Au final, tous ces éléments étant régulièrement disponibles sur le net, cela signifie qu'il est possible pour des gens n'ayant pas les disques de se plonger là dedans et se faire une idée assez complète de :
- l'utilisation du HDR
- l'utilisation du WCG
- l'encodage, y compris des sous-canaux couleurs ou du bon respect du noir et blanc (le cas échéant)
- la présence de DNR et/ou d'EE
- le niveau de détails général de l'image
- s'il s'agit d'un nouveau master ou non
- le niveau de noirs ou le clipping des hautes lumières
- d'une signature colorimétrie du labo ou du studio
- les filtrages sonores des hautes ou basses fréquences
- le clipping sonore
- l'activité des canaux, notamment arrières et surrounds latéraux
- la spatialisation
- l'utilisation du canal LFE
- si telle piste son est différente de telle autre, notamment entre un UHD et son équivalent BR
Conclusions :
- Notez qu'à aucun moment, ces méthodes impliquent d'investir 400k€ dans du matos et sa calibration. C'est par contre en partie collaboratif (puisqu'il faut que quelqu'un ait fait et publié ces analyses), et nécessite sinon d'avoir un PC avec a minima un lecteur BD-ROM et les programmes nécessaires (en partie gratuits cependant). Cependant, et au contraire, ces analyses contournent complètement le matériel HC de l'utilisateur, et permettent donc d'éliminer cet intermédiaire-là afin de revenir au pur contenu du disque.

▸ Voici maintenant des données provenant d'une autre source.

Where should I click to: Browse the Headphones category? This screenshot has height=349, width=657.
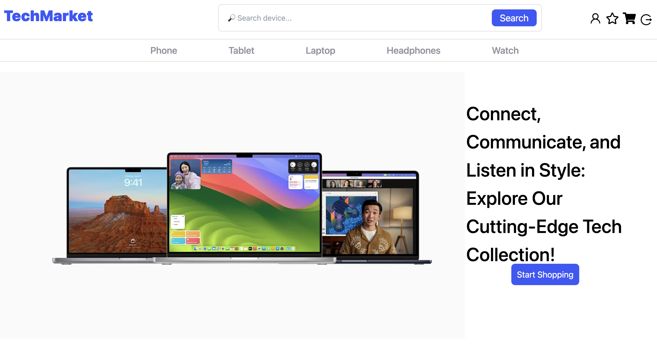point(413,50)
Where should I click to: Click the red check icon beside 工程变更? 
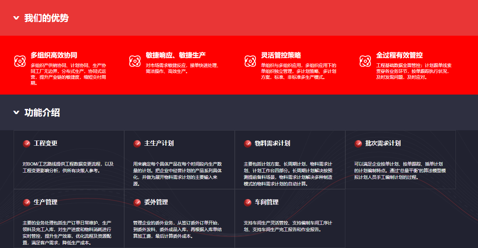tap(27, 144)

- Ces outils existent et ce n'est pas sale de se les approprier ! Se faire la main dessus, apprendre à les utiliser, apprendre sur quoi ils se basent permet de consolider nos connaissances techniques et à se faire plus pertinents, exhaustifs et précis dans nos retours, mais aussi à réduire considérablement la part de subjectivité du testeur. Il ne s'agit donc pas tant de dire que les gens n'ayant pas vu le disque peuvent faire aussi bien que ceux l'ayant vu (même si, donc, ça se discute) que de rappeler aux gens ayant le disque qu'ils peuvent (et devraient probablement, si possible, le faire) aussi compléter leurs "ressentis" avec ces outils factuels.

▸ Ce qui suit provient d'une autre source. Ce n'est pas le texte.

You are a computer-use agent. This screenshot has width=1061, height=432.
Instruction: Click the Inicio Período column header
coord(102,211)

Et en cas de discussion enflammée, cela permet de revenir à une base très terre-à-terre : voici les valeurs RGB, voici les analyses spectrales, voici l'activité des canaux sonores. Et bien sûr, comme c'est en forgeant qu'on devient forgeron, apprendre à vérifier ses impressions à chaud par ces outils permet de se faire progressivement la main. A l'heure actuelle, je n'ai plus trop de mal à détecter un filtrage des hautes fréquences sans avoir à faire l'analyse spectrale et j'ai beaucoup appris récemment sur le subsampling Chroma.
- Il ne s'agit pas tant de dire que l'accès et la compilation de ces données remplacent un test direct (global en un coup, et non la somme d'éléments séparés), mais de rappeler d'une part que des données précises et factuelles sont extractables d'une présentation AV, y compris d'un UHD, et d'autre part qu'elles permettent de balayer très largement les caractéristiques du disque sans forcément y avoir accès soi-même. Quand la grande majorité des retours AV directs (voire des tests pros) ne balaie qu'une partie seulement de ces points et rate parfois l'analyse de certains points (comme, de nouveau, les UBF disparues du nouveau mix de La guerre des mondes), elles sont loin d'être inutiles ou négligeables.
La prochaine fois, je ferai un point Encodage, notamment le point de départ purement calculatoire qui me fait rager quand des films sont sur-compressés alors qu'il restait plein de place disponible (ou que trop de place a été laissée aux bonus).